Akbar of Hindustan
- Author: Parvati Sharma
- Language: English
- Subject: Akbar
- Genre: Biography, Non-fiction
- Published: 2022
- Publisher: Juggernaut Books
- Publication place: India
- Media type: Print
- Pages: 352
- ISBN: 978-93-91165-60-4

= Akbar of Hindustan =

Book by Parvati Sharma

Akbar of Hindustan is a biography of Mughal emperor Akbar written by Indian author Parvati Sharma. Published in 2022 by Juggernaut Books, the book examines Akbar’s reign from 1556 to 1605, focusing on his political strategies, religious policies, and cultural contributions. The book received positive reviews for accessible prose and balanced perspective, with critics noting its contribution to popular historical writing on the Mughal Empire.

== Summary ==
The book chronicles Akbar’s life from his ascension to the Mughal throne at age 13 to his death in 1605. It covers his military campaigns to expand the empire, administrative reforms like the mansabdari system, and diplomatic alliances, including marriages with Rajput princesses. Sharma addresses the misconception that Akbar’s Rajput wife was “Jodha Bai,” identifying her as Harkha Bai and noting the absence of romantic details in historical records. Akbar’s religious initiatives, such as the establishment of the Ibadat Khana for interfaith debates and the promotion of Din-i-Ilahi, are discussed, alongside his patronage of art, literature, and architecture, including the Fatehpur Sikri complex. The narrative avoids modern labels like “secular” but analyses how Akbar’s policies fostered a multicultural empire.
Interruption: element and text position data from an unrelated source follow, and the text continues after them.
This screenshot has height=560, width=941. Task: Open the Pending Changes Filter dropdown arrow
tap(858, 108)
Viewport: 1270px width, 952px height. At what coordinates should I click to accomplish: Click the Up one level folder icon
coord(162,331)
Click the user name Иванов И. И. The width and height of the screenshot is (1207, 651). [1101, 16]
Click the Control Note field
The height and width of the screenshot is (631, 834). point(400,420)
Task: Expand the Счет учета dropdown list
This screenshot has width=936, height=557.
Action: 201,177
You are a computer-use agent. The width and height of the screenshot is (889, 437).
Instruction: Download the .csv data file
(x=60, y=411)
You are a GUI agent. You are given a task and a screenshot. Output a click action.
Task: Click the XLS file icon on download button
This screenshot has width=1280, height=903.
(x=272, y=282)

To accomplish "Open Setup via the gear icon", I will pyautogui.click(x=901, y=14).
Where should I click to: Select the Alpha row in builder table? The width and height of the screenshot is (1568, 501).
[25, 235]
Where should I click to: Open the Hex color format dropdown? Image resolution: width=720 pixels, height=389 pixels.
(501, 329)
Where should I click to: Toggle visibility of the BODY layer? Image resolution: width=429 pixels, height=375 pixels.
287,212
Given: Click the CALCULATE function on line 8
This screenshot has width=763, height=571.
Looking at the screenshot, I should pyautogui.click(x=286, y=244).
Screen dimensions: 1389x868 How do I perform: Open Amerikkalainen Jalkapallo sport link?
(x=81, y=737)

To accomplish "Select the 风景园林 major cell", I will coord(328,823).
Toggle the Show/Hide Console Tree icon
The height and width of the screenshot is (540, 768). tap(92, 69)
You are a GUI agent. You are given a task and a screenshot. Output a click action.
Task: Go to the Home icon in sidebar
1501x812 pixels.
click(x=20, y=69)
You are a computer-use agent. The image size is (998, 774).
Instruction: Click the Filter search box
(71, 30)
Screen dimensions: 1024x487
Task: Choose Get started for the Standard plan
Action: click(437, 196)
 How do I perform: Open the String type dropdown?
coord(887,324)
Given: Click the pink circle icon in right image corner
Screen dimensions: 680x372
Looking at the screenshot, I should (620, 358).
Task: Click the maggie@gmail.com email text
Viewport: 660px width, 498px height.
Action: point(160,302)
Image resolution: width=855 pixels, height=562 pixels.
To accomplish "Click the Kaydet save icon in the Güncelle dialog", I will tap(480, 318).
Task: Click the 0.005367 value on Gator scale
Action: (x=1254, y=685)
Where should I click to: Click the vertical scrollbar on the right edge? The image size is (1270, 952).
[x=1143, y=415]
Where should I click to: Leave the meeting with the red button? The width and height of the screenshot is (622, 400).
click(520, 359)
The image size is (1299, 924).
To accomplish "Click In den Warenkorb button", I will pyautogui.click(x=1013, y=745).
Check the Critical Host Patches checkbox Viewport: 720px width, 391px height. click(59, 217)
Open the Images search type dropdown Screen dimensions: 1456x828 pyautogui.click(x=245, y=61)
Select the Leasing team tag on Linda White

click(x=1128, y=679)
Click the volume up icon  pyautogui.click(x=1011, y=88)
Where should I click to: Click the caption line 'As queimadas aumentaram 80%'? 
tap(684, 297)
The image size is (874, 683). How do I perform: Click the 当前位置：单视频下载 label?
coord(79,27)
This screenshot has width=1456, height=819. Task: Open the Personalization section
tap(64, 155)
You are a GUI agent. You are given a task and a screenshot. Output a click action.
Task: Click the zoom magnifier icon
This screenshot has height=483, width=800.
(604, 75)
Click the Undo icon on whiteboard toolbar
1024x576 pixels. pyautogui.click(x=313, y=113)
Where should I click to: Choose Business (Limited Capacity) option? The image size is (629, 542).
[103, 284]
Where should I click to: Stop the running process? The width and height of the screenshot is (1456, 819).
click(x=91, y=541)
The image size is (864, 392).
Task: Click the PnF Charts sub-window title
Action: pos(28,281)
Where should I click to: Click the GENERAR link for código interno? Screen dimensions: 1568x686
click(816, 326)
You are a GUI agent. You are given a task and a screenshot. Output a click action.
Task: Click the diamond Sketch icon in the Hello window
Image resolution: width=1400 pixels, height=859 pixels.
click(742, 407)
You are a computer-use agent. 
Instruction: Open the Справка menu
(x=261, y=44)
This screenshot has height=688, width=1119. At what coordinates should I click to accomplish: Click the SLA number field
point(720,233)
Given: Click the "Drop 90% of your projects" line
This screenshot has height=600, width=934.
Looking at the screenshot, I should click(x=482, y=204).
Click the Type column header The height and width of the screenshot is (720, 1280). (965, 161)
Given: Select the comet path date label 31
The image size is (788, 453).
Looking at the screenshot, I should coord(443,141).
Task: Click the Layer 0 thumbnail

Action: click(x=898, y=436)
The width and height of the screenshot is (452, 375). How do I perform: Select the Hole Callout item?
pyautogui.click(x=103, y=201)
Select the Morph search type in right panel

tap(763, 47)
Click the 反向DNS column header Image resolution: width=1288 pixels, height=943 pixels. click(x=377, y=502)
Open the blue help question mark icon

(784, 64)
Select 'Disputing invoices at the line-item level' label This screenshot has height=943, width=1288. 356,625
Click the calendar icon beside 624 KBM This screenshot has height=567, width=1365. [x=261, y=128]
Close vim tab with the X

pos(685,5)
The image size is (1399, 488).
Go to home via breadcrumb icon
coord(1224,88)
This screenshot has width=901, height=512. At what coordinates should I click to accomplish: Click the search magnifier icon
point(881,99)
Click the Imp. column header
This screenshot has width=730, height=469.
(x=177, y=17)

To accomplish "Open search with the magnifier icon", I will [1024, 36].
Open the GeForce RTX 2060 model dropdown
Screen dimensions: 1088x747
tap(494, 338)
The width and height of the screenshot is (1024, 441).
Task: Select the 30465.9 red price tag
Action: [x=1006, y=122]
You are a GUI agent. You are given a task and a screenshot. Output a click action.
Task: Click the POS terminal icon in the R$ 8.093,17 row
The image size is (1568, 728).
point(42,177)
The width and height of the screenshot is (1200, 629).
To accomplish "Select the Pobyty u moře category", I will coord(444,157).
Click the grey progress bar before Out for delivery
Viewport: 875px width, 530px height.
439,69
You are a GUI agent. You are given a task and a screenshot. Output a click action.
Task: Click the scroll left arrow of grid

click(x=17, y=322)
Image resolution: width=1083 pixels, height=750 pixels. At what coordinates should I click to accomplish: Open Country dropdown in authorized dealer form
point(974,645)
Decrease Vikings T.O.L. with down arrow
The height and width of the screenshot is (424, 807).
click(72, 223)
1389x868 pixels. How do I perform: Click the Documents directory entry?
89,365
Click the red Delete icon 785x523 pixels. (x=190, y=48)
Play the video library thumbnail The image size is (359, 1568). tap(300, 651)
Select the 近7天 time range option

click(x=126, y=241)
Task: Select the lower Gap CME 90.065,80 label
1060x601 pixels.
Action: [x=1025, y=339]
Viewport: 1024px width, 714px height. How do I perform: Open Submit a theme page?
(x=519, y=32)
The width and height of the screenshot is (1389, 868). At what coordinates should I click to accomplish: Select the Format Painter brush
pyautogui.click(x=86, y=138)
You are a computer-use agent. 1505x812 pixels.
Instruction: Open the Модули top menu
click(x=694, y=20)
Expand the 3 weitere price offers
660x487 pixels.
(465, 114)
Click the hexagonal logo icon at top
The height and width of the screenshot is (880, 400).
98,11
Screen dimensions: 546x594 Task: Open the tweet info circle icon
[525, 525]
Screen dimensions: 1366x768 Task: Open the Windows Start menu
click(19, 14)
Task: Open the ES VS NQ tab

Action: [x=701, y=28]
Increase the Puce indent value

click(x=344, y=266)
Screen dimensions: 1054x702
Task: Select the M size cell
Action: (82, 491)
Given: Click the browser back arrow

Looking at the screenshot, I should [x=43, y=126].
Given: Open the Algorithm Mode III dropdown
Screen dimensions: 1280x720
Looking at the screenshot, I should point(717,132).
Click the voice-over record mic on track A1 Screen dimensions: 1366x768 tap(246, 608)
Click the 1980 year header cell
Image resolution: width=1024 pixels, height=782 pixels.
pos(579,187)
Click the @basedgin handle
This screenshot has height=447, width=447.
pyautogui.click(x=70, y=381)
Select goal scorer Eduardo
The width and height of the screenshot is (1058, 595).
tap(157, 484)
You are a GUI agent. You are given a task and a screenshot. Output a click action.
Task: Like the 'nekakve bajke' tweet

== Development and release ==
Parvati Sharma, a Delhi-based historian and author of books like Jahangir: An Intimate Portrait of a Great Mughal, wrote Akbar of Hindustan to offer a nuanced perspective on Akbar’s legacy. The book draws on Mughal chronicles, court records, and secondary sources to correct popular myths, such as the romanticized portrayal of Akbar’s marriage. Sharma conducted research over several years, aiming to make the biography accessible to general readers while maintaining historical accuracy.
Juggernaut Books announced the book in early 2022 and released it in print in June 2022. A digital version was made available later that year.

== Critical reception ==
Akbar of Hindustan was well-received by literary critics. Lakhamt R Hasan of Hindustan Times praised Sharma’s “lucid prose” and ability to depict Akbar’s complexities without idealizing him. Supriya Nair, writing for Scroll.in, noted that the book “presents its subject with all his ambiguities,” balancing Akbar’s tolerance with his military campaigns. The Hindu described it as a “vividly written” account that appeals to both scholars and general readers. Shireen Qudari of LiveMint commended Sharma’s use of primary sources, calling the book a “valuable addition to Mughal historiography.”
Some reviewers suggested improvements. India Today noted that while the book is engaging, it prioritizes narrative flow over exhaustive historical analysis, which might disappoint academic readers. The Indian Express observed that Sharma’s focus on Akbar’s public life leaves less room for his personal relationships, such as those with his family.